INSTRUCTIONS FOR THE TASK> Write out the listing below again, replacing "Describe" with "Identify" wherever it appears and changing nothing else. Omit the pictures from your answer.

DATA EXTRACT>
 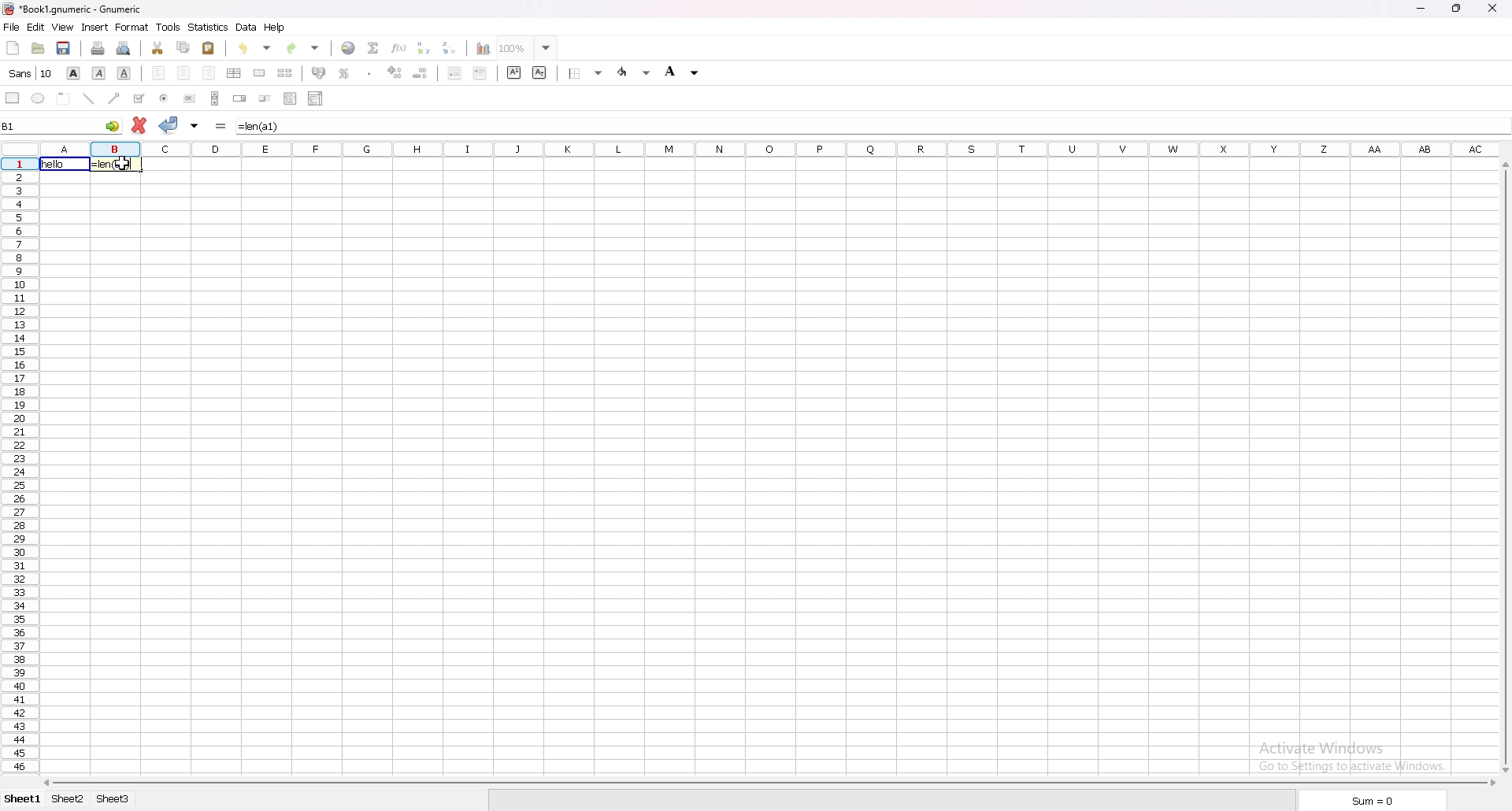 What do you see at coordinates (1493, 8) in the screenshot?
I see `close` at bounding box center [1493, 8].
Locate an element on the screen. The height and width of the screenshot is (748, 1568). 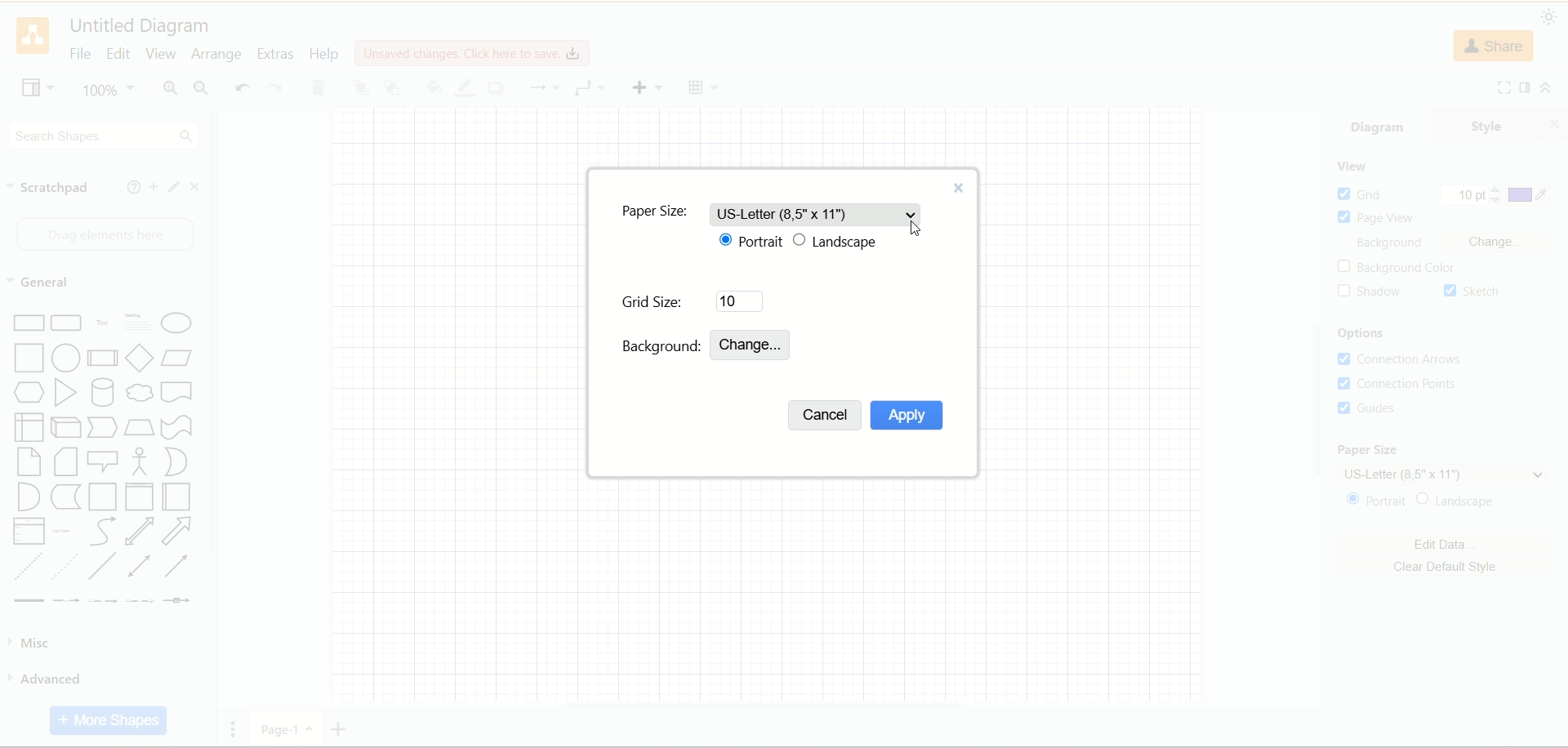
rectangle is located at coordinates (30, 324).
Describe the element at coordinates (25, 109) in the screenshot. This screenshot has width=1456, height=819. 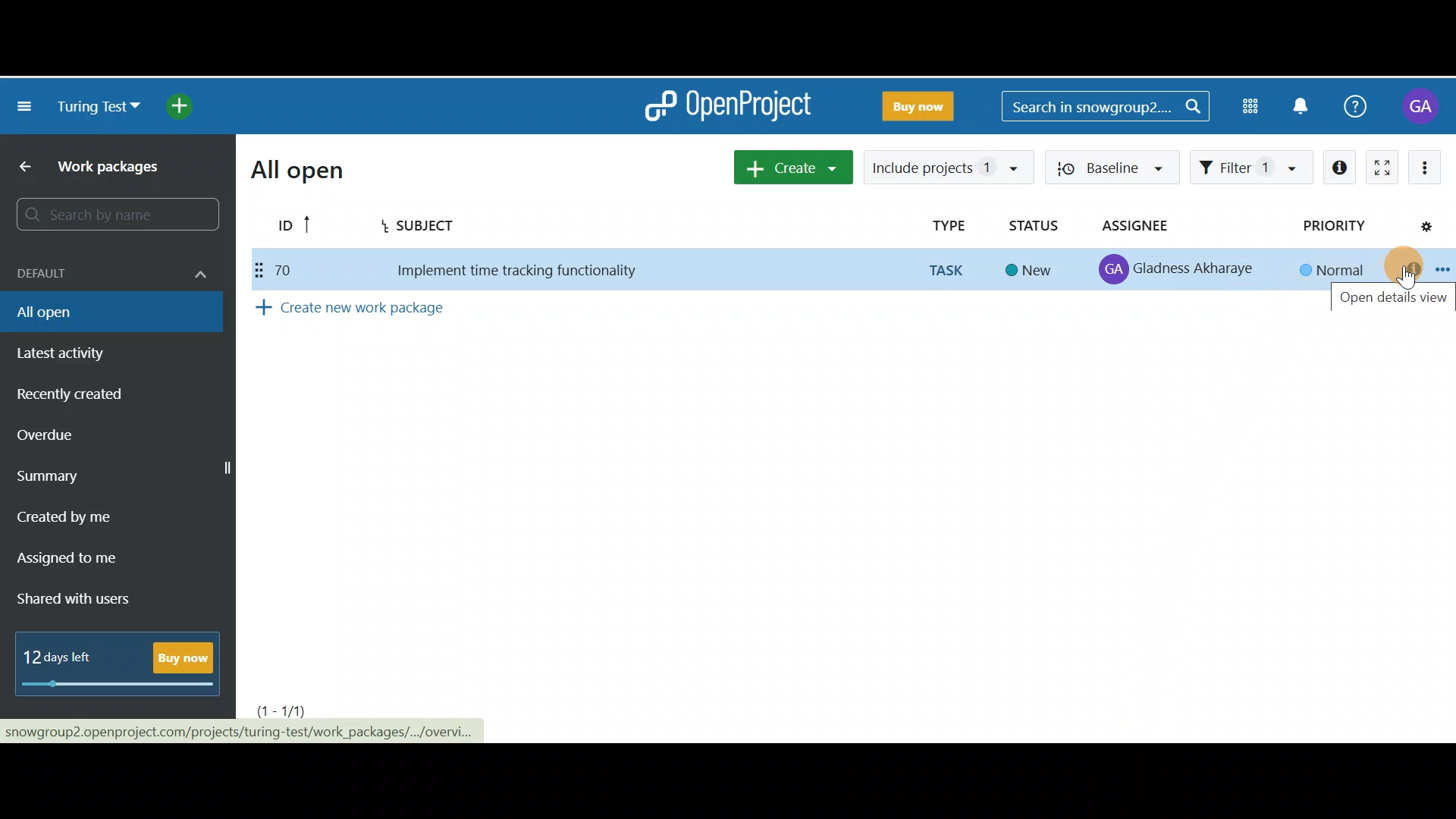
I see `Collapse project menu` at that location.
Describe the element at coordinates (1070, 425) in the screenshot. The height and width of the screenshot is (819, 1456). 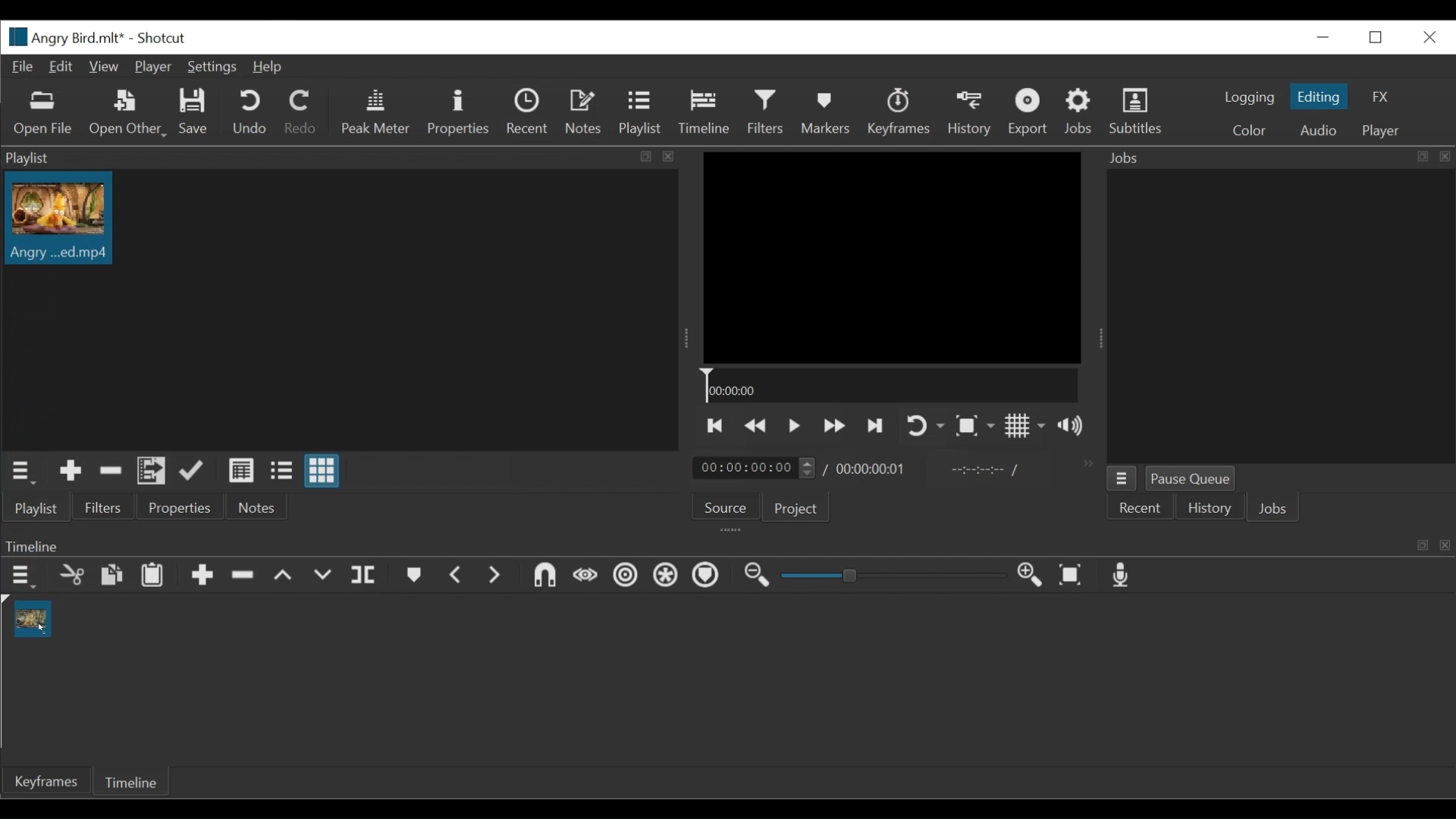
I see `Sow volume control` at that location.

FULL SOLUTION>
  What do you see at coordinates (1493, 8) in the screenshot?
I see `close` at bounding box center [1493, 8].
Locate an element on the screen. The height and width of the screenshot is (748, 1568). 
rectangle is located at coordinates (30, 324).
Identify the element at coordinates (25, 109) in the screenshot. This screenshot has width=1456, height=819. 
I see `Collapse project menu` at that location.
Identify the element at coordinates (1070, 425) in the screenshot. The height and width of the screenshot is (819, 1456). 
I see `Sow volume control` at that location.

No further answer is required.